• **REQUIRED ACTION**: Every entry below must be repeated exactly; skip the pictures.

• **GIVEN RECORDS**:
┏━━

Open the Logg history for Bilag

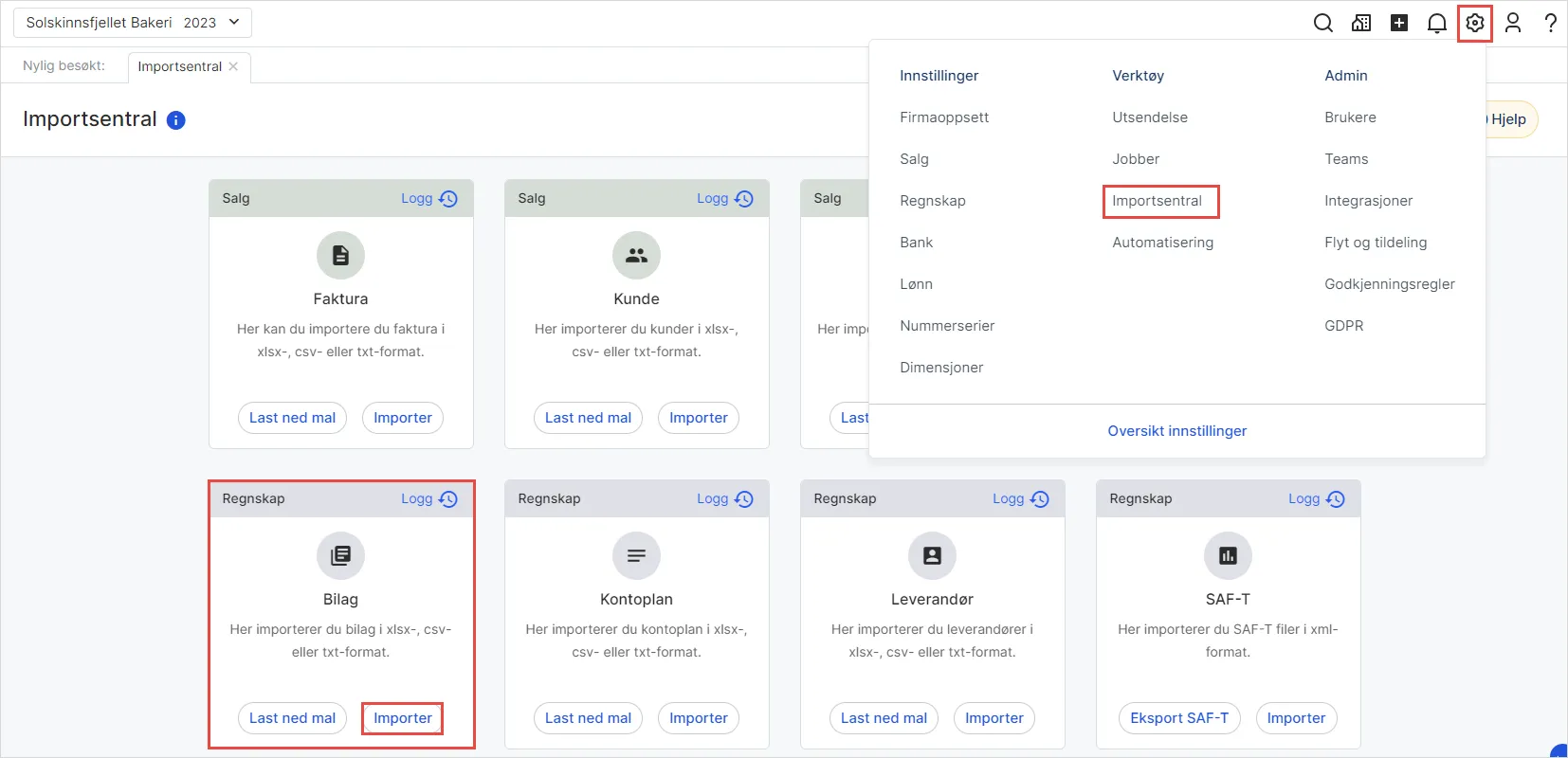coord(429,499)
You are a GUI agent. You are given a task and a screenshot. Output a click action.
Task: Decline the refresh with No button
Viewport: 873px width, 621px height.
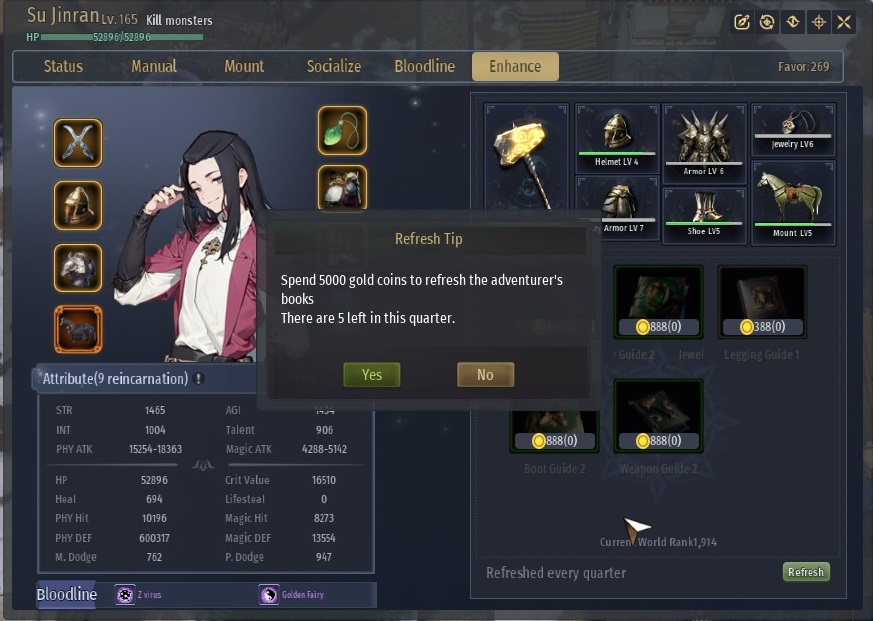[x=485, y=375]
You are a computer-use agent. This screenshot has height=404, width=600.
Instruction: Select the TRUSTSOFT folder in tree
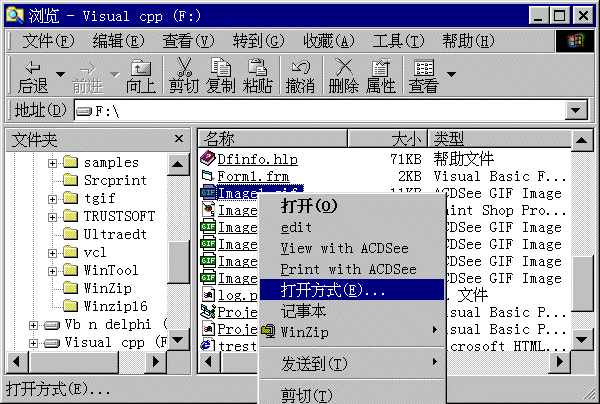[x=119, y=216]
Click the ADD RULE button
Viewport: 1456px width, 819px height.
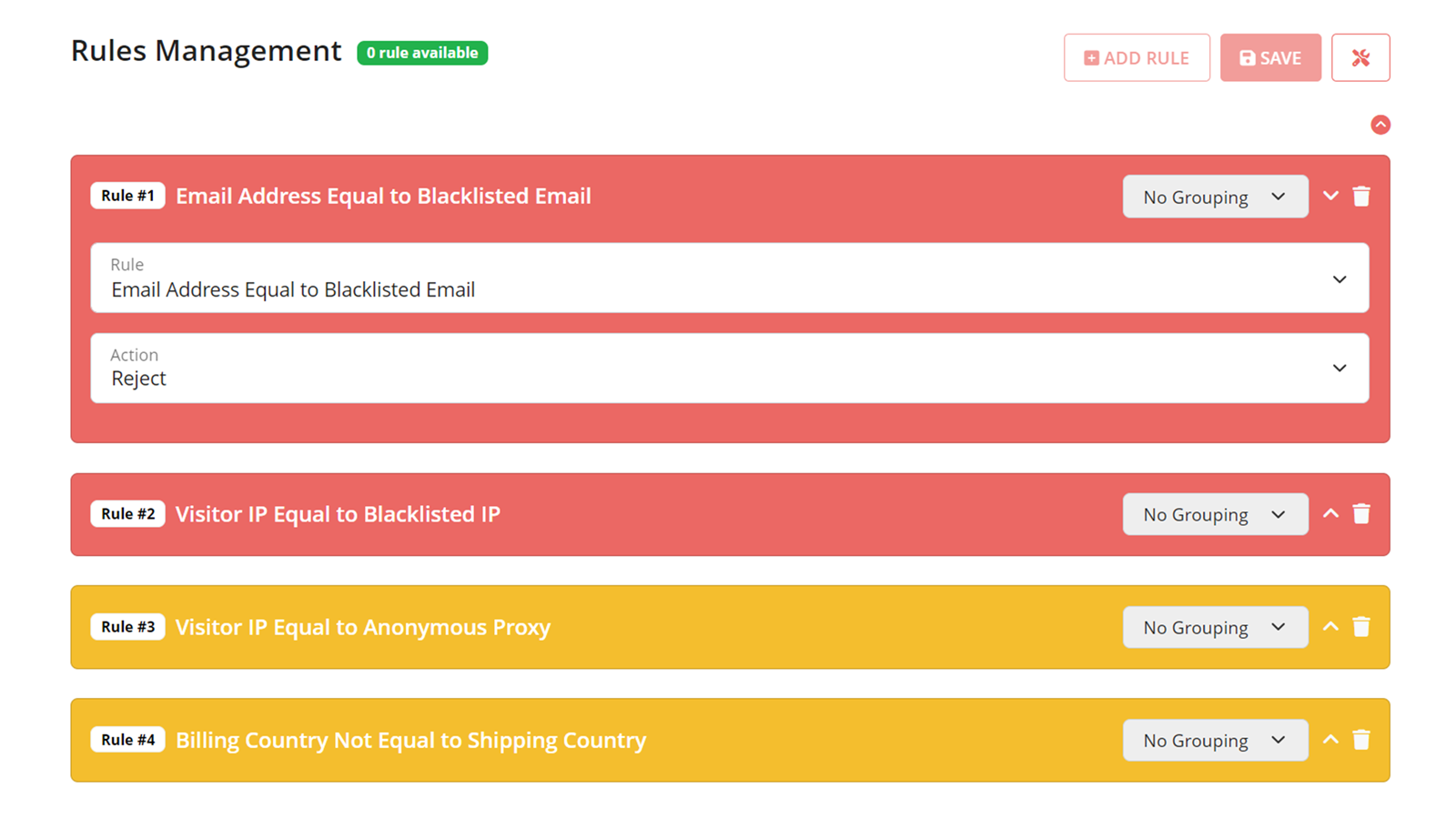(x=1137, y=57)
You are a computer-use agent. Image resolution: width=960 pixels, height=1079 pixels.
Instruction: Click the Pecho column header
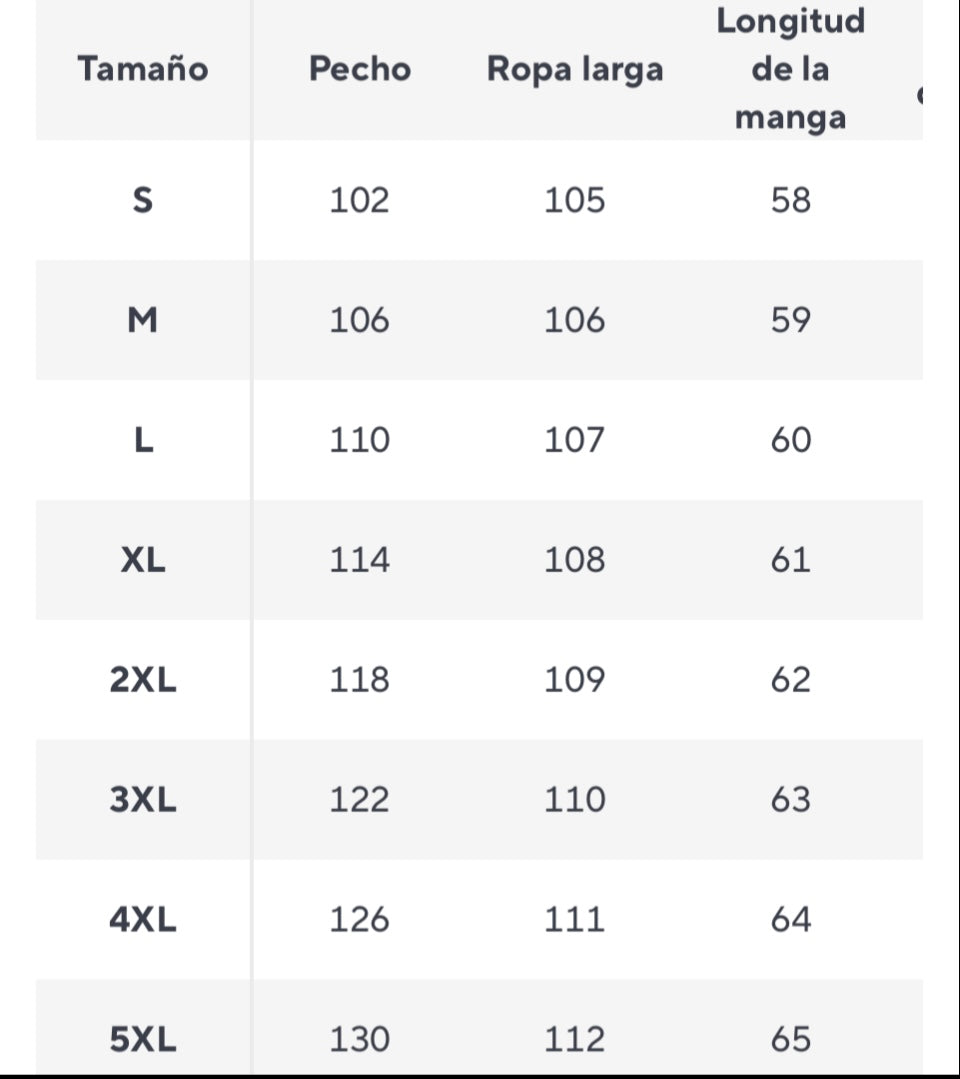(359, 70)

┗━━

• **EXERCISE ANSWER**:
Open the Logg history for Bilag

coord(429,499)
You are a GUI agent. You are given a task and a screenshot. Output a click action.
Task: Decline the refresh with No button
Viewport: 873px width, 621px height.
[x=485, y=375]
You are a computer-use agent. This screenshot has height=404, width=600.
Instruction: Select the TRUSTSOFT folder in tree
[x=119, y=216]
Click the ADD RULE button
Viewport: 1456px width, 819px height.
(x=1137, y=57)
You are a computer-use agent. Image resolution: width=960 pixels, height=1079 pixels.
Instruction: Click the Pecho column header
(359, 70)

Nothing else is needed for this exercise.